"La rivière", dernier roman de Peter Heller : tout sauf un fleuve tranquille
"La rivière", quatrième roman de Peter Heller, est un thriller campé dans la nature sauvage du Nord canadien.
Derrière ce titre paisible le romancier américain Peter Heller nous met sous tension de bout en bout en nous embarquant en compagnie de deux étudiants à bord d'un canoé dans les rapides du fleuve Maskwa, dans le Nord du Canada. Ce thriller campé en pleine nature sauvage est paru le 5 mai 2021 aux éditions Actes Sud.
L'histoire : Jack et Wynn, deux amis d'enfance ont décidé de réaliser leur rêve : faire une expédition en canoé sur le fleuve Maskwa, au Nord du Canada. Tous deux à l'orée de leur vie adulte, ils veulent vivre à fond leur aventure, "sans précipitation", en prenant le temps de pêcher, de chasser, de cueillir des baies, de regarder les étoiles où de fumer la pipe avec "l'impression d'être de vieux explorateurs".
"Jack et Wynn voulaient essayer autre chose, savoir ce que ça faisait de vivre un peu dans un paysage."
"La rivière"page 33
La menace d'un gigantesque feu de forêt galopant à pleine vitesse dans leur direction et la rencontre avec un homme ayant abandonné en amont sa femme mourante, transforme leur balade en course contre la montre et leur rêve en enfer.
Survivre en milieu hostile
Ce quatrième roman de l'auteur de La constellation du chien (2013), de Peindre, pêcher et laisser mourir (2015), ou de Céline (2019) est une nouvelle ode à la nature, "si belle et totalement insouciante", autant qu'"implacable et violente". Cette ambivalence se joue en miroir avec l'amitié qui lie Jack et Wynn, deux garçons aux tempéraments opposés. Jack, animal instinctif, est un chasseur averti, l'œil aiguisé, et le cœur endurci par la disparition quand il était enfant de sa mère dans un accident. Wynn est une âme pure, un indécrottable rêveur gardant quoi qu'il arrive sa foi en la nature humaine.

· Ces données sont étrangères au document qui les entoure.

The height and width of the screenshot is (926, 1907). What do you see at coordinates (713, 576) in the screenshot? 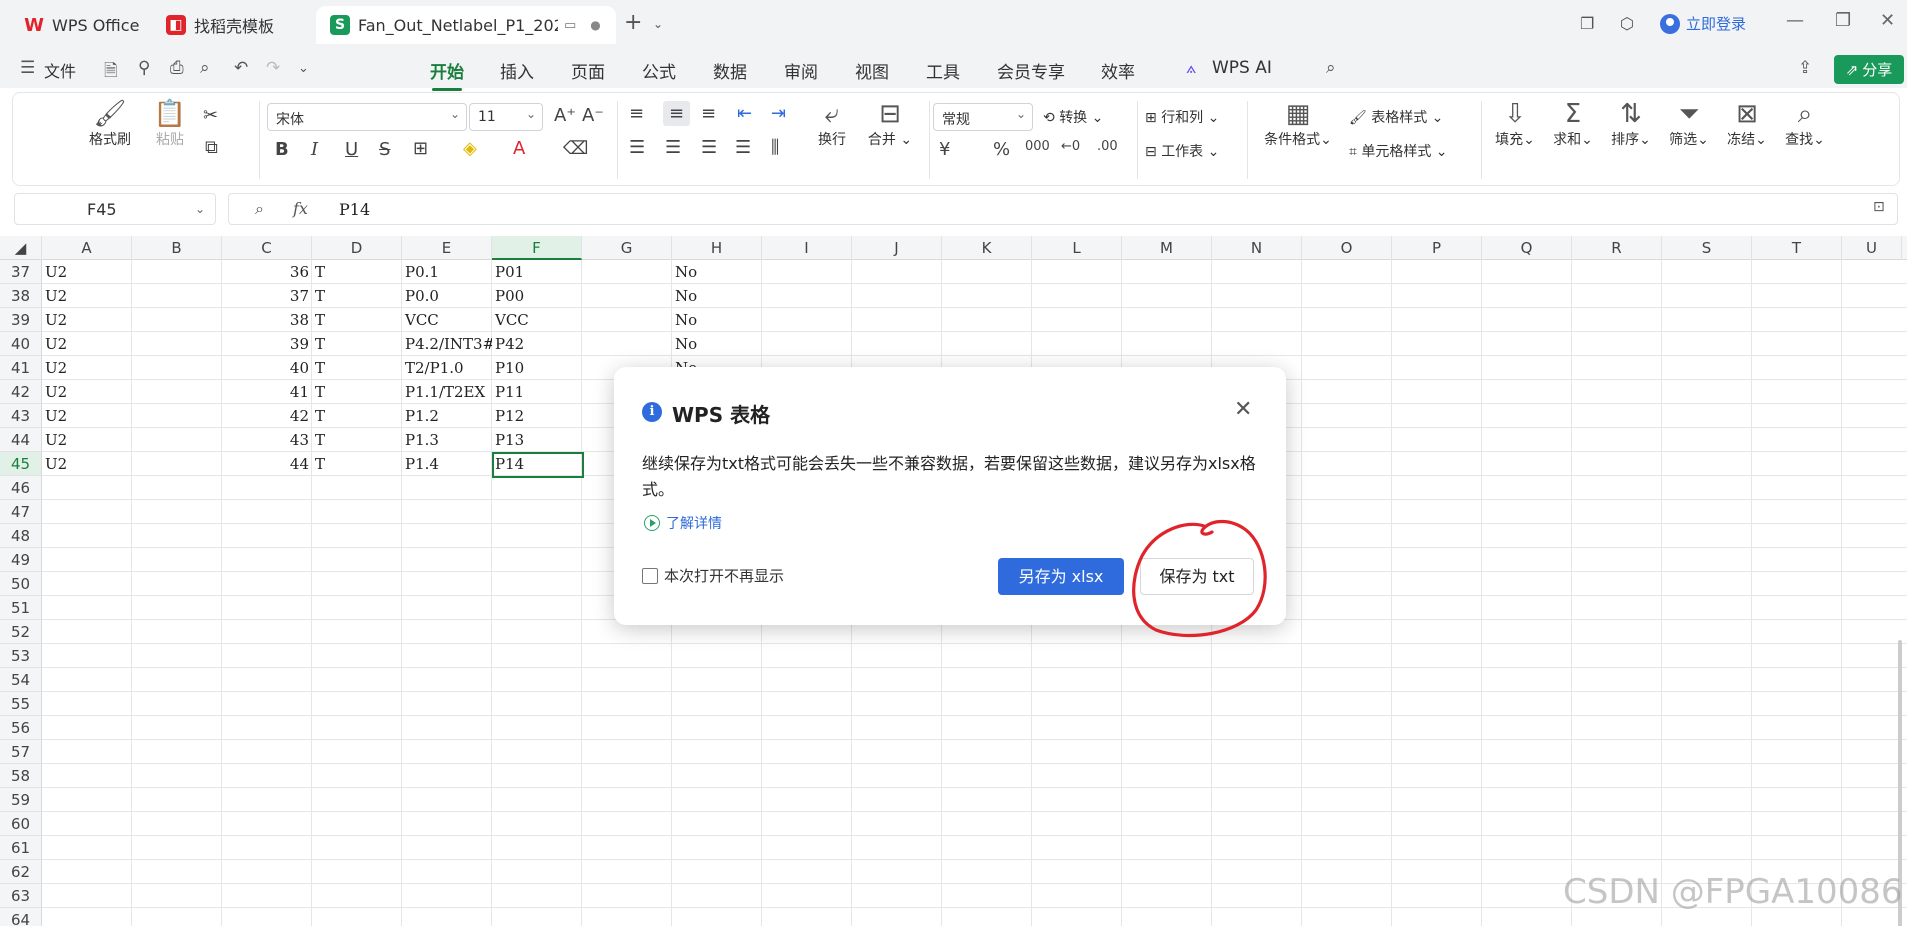
I see `dont-show-checkbox: 本次打开不再显示` at bounding box center [713, 576].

Si différents mais comme des frères, ils pagaient dans une harmonie qui se passe de mots, unis par un lien d'amitié tissé dans l'enfance, soudé par des passions communes, la littérature, la nature, ou encore le goût de l'aventure partagée.
D'une écriture affûtée, rythmée comme le battement des pagaies du canoë maniées avec une haute précision, Peter Heller joue avec les nerfs de son lecteur, autant qu'il l'émerveille avec les splendeurs de la nature, la poésie des moments suspendus, partagés par les deux amis en osmose avec les éléments, la faune, et la flore. Il nous dit aussi, et c'est cruel, combien chaque instant, chaque geste, chaque décision compte dans des circonstances où la nature se déchaîne, et où, coupé du monde civilisé et de ses lois, l'homme redevient un loup pour l'homme.
"La rivière", de Peter Heller, traduit de l'anglais (Etats-Unis) par Céline Leroy (Actes Sud – 304 pages – 22 €)
Extrait :
Le feu se consuma jusqu'à ne laisser que des braises et les garçons ne sentaient plus du tout l'odeur du sinistre qui se propageait au Nord-ouest ; à croire qu'il n'existait plus. La brise avait dû repartir dans l'autre sens. Ils n'en parlèrent pas, mais de temps en temps, l'un ou l'autre tournait le visage vers le lac et dilatait les narines exactement comme un élan ou un cerf humant l'air à la recherche d'un prédateur.